Le Parti démocratique de Côte d’Ivoire-Rassemblement démocratique africain (PDCI-RDA), principale force de l’opposition ivoirienne, réaffirme sa volonté d’engager des discussions avec le gouvernement d’Alassane Ouattara. Cette démarche vise à résoudre les problématiques majeures qui pèsent sur la nation, avec en ligne de mire la réforme profonde du système électoral et les conditions de retour au pays de son leader, Tidjane Thiam.
Une exigence de réformes institutionnelles
Lors d’une rencontre avec les médias ce mercredi 13 mai 2026 au siège du parti à Cocody, dans l’Est d’Abidjan, le porte-parole du PDCI-RDA, Bredoumy Soumaïla Kouassi Traoré, a exposé les attentes de sa formation politique. Le parti se dit prêt à s’impliquer dans tout processus de concertation nationale capable de déboucher sur la mise en place d’un nouvel organe électoral dont l’impartialité serait indiscutable.
« Le PDCI reste extrêmement vigilant et demande que cette nouvelle structure bénéficie d’une autonomie réelle », a martelé le porte-parole, soulignant que l’intégrité du processus démocratique est au cœur de leurs préoccupations.
Clarifications sur la ligne politique et les alliances
Interrogé sur les rumeurs de rapprochement entre le PDCI-RDA et le RHDP d’Alassane Ouattara, Bredoumy Soumaïla Kouassi Traoré a tenu à remettre les pendules à l’heure.
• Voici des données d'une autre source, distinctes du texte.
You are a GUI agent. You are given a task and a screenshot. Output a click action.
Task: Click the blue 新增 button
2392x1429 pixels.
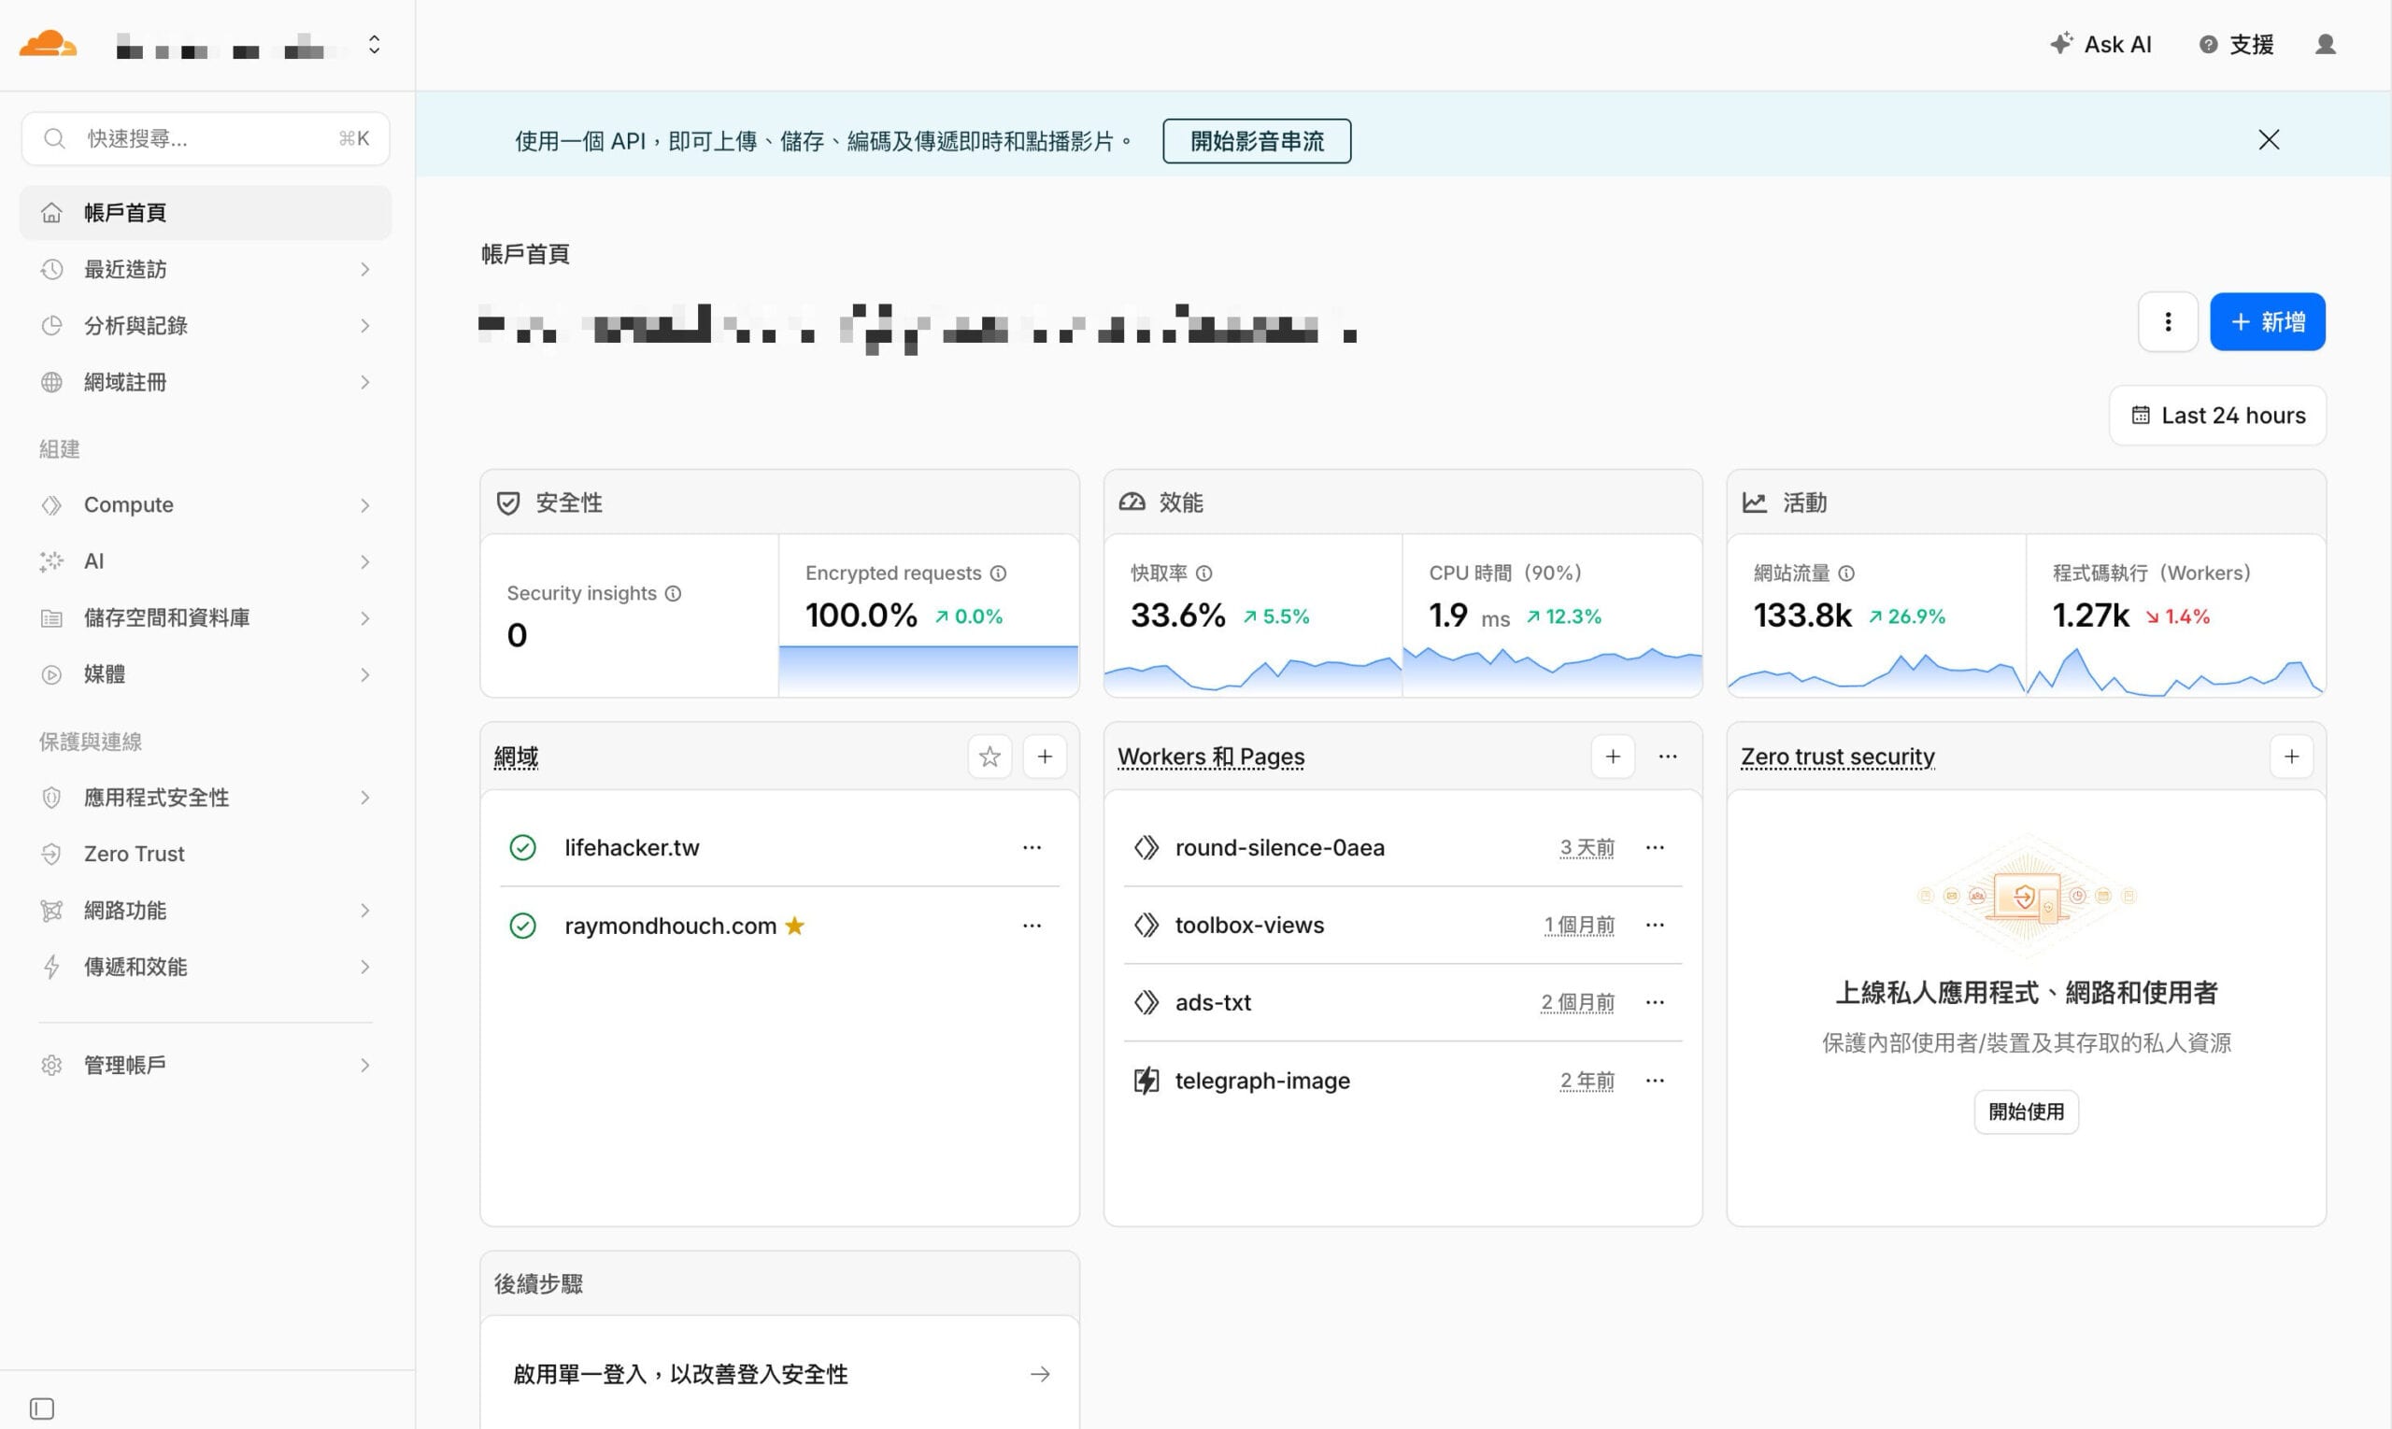tap(2267, 322)
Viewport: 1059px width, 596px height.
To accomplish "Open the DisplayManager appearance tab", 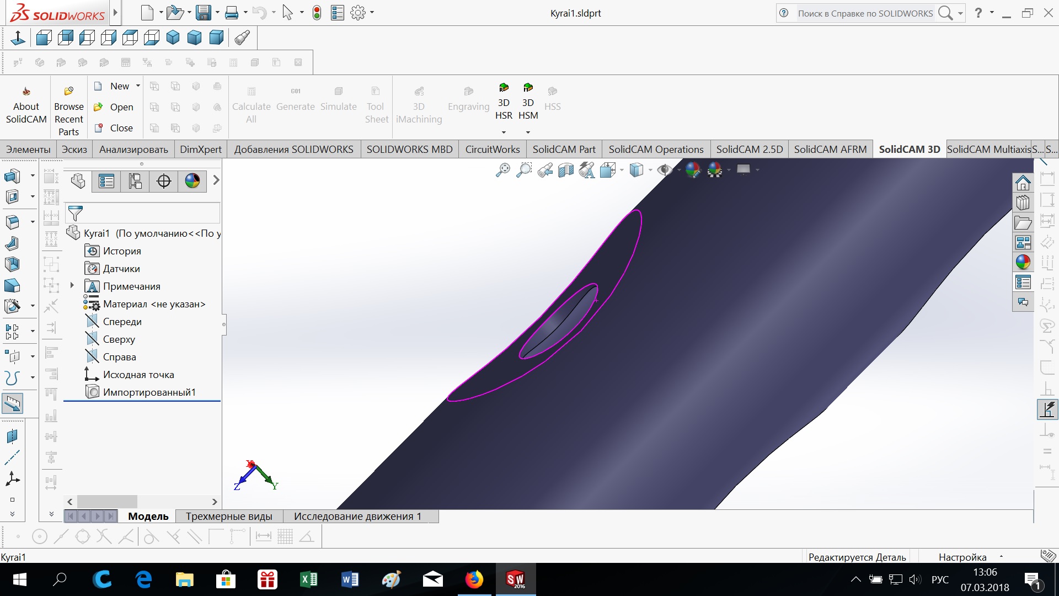I will [192, 181].
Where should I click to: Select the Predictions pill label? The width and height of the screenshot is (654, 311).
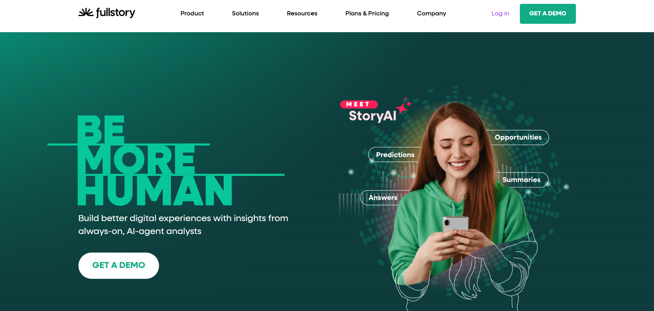click(395, 155)
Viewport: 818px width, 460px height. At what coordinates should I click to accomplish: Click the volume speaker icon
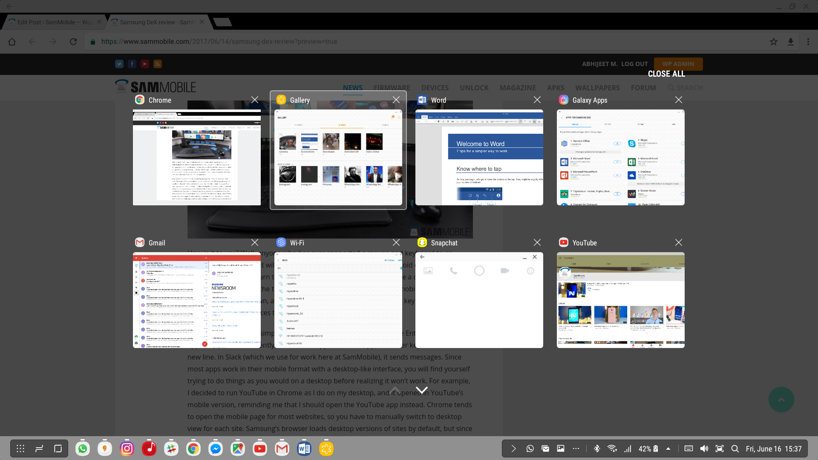(x=704, y=449)
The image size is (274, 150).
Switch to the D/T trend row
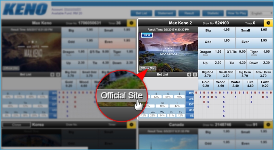(191, 105)
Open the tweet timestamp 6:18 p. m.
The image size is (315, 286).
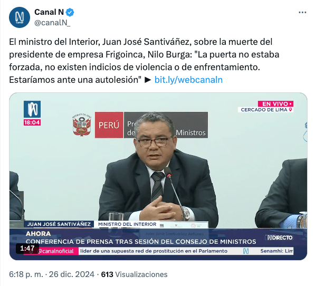coord(26,274)
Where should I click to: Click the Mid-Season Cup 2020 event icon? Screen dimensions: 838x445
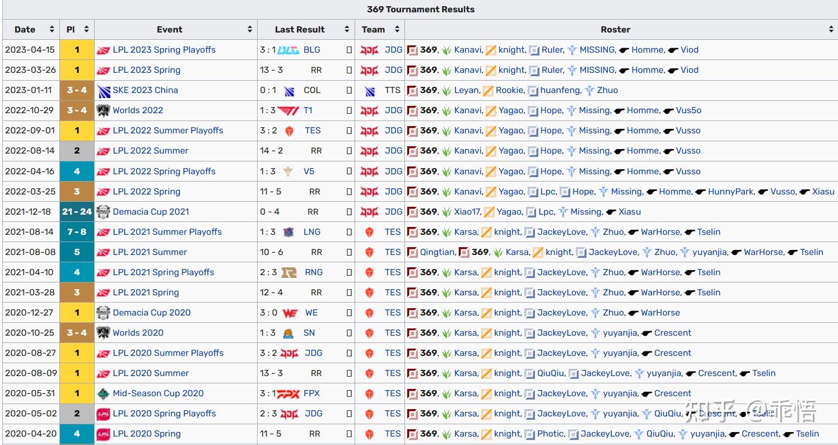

Bien que certaines voix au sein du parti évoquent cette possibilité, elles ne reflètent pas la position officielle portée par le président Tidjane Thiam. Cependant, le porte-parole n’a pas fermé totalement la porte, rappelant que le dialogue est l’ADN du parti : « Nous n’excluons pas cette éventualité, car le PDCI est une formation de paix qui ne se connaît pas d’ennemis ».
Inquiétudes économiques et discipline interne
Au-delà de la politique pure, le PDCI-RDA a exprimé ses vives inquiétudes concernant la gestion de la filière café-cacao, pilier de l’économie en Côte d’Ivoire. Le porte-parole a également critiqué le Plan national de développement (PND) 2026-2030, qualifiant certains de ses objectifs de déconnectés de la réalité.
Sur le plan interne, le parti a fermement rejeté la création du courant « Héritiers pour la démocratie et la légalité » (HDL), initié par Valérie Yapo. Selon Bredoumy Soumaïla Kouassi Traoré, les statuts du PDCI-RDA ne prévoient aucune place pour des courants structurés en son sein.
Le retour attendu de Tidjane Thiam
Le cas de Tidjane Thiam, actuellement hors du territoire ivoirien, reste une priorité. Le porte-parole a insisté sur la nécessité d’obtenir des garanties de sécurité et de respect pour le président du parti. « S’attaquer à Tidjane Thiam revient à s’attaquer à l’ensemble du PDCI », a déclaré celui qui occupe également le poste de vice-président de l’Assemblée nationale.
En conclusion de son intervention, Bredoumy Soumaïla Kouassi Traoré a rappelé l’objectif ultime de sa formation : reprendre les rênes de la Côte d’Ivoire pour proposer une nouvelle gouvernance aux citoyens.